Mike Robinson of Double Diamond Fruit in Quincy suspects problems will transcend the pandemic. The royalty structure requires high prices that he doubts the Cosmic Crisp can sustain with the projected rapid rise in volume in the coming years.
“This apple, based on the numbers that are coming, has to do better than any other apples we’ve introduced,” he said. “And it’s not doing that this year.”
WSU expects about 10.5 million boxes to reach the market in 2022.
Meanwhile, some warehouses have been noticing problems with grease, or natural wax, on the Cosmic Crisp at packing time. “It may be grower friendly, but it doesn’t seem to be packer friendly,” Robinson said, though he stressed he likes the apple for how it eats and stores.
The industry was given seemingly conflicting advice about harvest timing, he said. Growers were warned not to pick fruit early, or it won’t be tasty enough, but wait just a touch too long and they end up with waxy fruit that’s hard to clean up on the packing line. Finding the sweet spot is easier said than done.
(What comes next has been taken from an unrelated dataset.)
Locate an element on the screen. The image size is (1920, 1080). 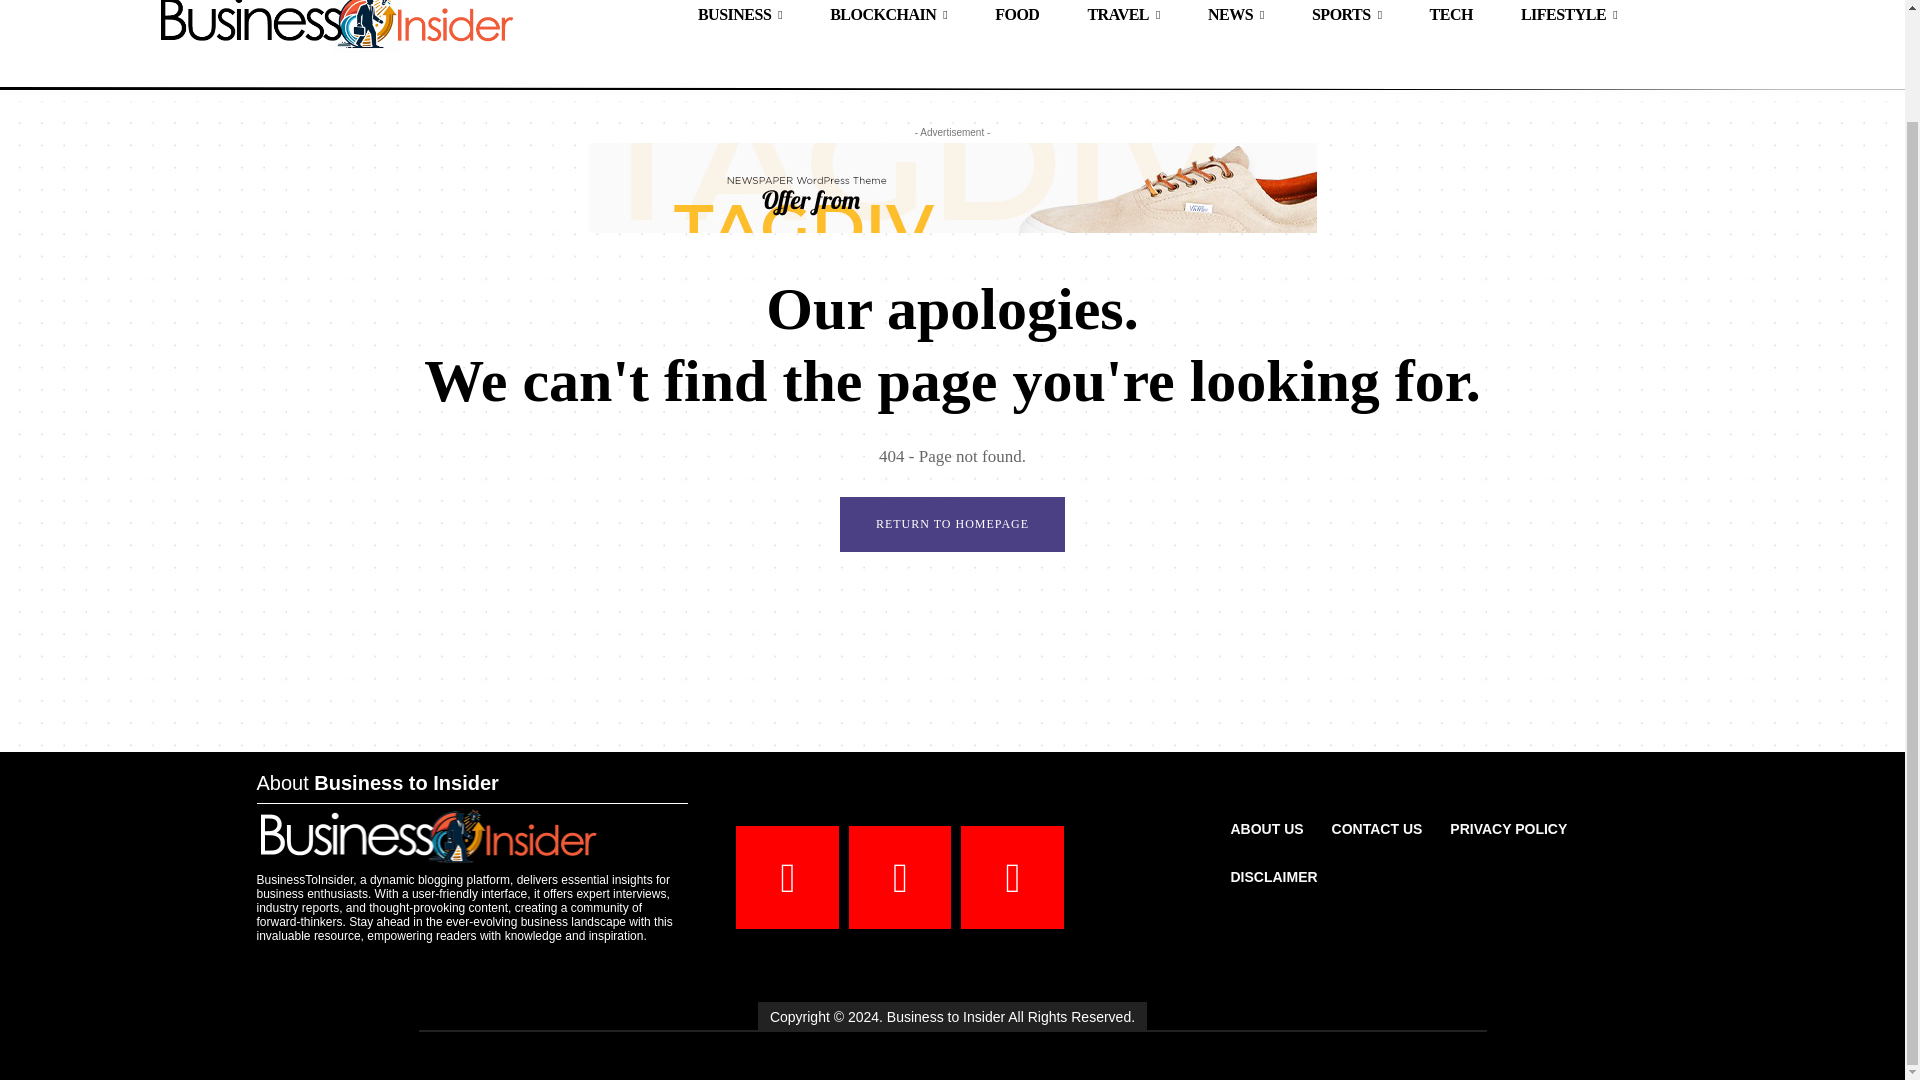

Carolina Torres, WSU endowed chair of postharvest systems, has been surveying packers about greasiness and other characteristics of the Cosmic Crisp. Results are still pending, but the share of greasy apples seems less this year than last year, she said.
Sometimes the greasiness doesn’t show up until the apple is on store shelves at room temperature. Carnauba, a palm oil-based wax, is especially permeable to the apple’s natural wax, Torres said.
She also has noticed variability between lots. She aims to find common threads that tie greasiness to certain growing areas, harvest timing, tree maturity, storage practices or other factors.
“We’re going to put all of that in the blender to understand the greasiness situation,” Torres said.
The university and Proprietary Variety Management are trying to develop more tools to help growers make such calls, said Torres and Jill Burbery, communications and operations manager for PVM, the Yakima company hired by WSU to manage the commercial rollout of the WA 38, the Cosmic Crisp’s name before it is packed. They’ve always relied on starch scales, but they envision phone apps or booklets that use photos with color guidance or even metrics from pressure meters or dry matter.
Lynnell Brandt, president and CEO of PVM, called all the problems temporary. “Certainly, this last year has been a trying year for the entire industry,” he said.
In a WSU webinar in February, the company said the Cosmic Crisp at one point had the highest average retail price in the United States and that a small number of apples were expected on store shelves in Italy this year, as the first international license to reach the market. Other topics included royalty updates and tree planting trends.
Attendees sent in dozens of questions about everything from international license enforcement (left up to the license holder in each region, because they have the incentive to police their own backyard), marketing efforts (broad and ongoing with some in-store sampling to resume this year) and fruit quality in some Yakima-area retail stores (it’s up to everybody to stem clip and pack only high-quality fruit).
As for prices, PVM licenses growers and shippers but does not get involved with any sales, Brandt said. He also reminded the industry that all WA 38 trees are still, at most, in the fourth leaf and therefore unpredictable — a sentiment echoed by WSU researchers.
“As we get more age in the bulk of our acreage out there, a lot of those things will be alleviated,” he said. •
—by Ross Courtney
Editor’s note: This story was corrected to say that WSU hosted the February webinar, not PVM.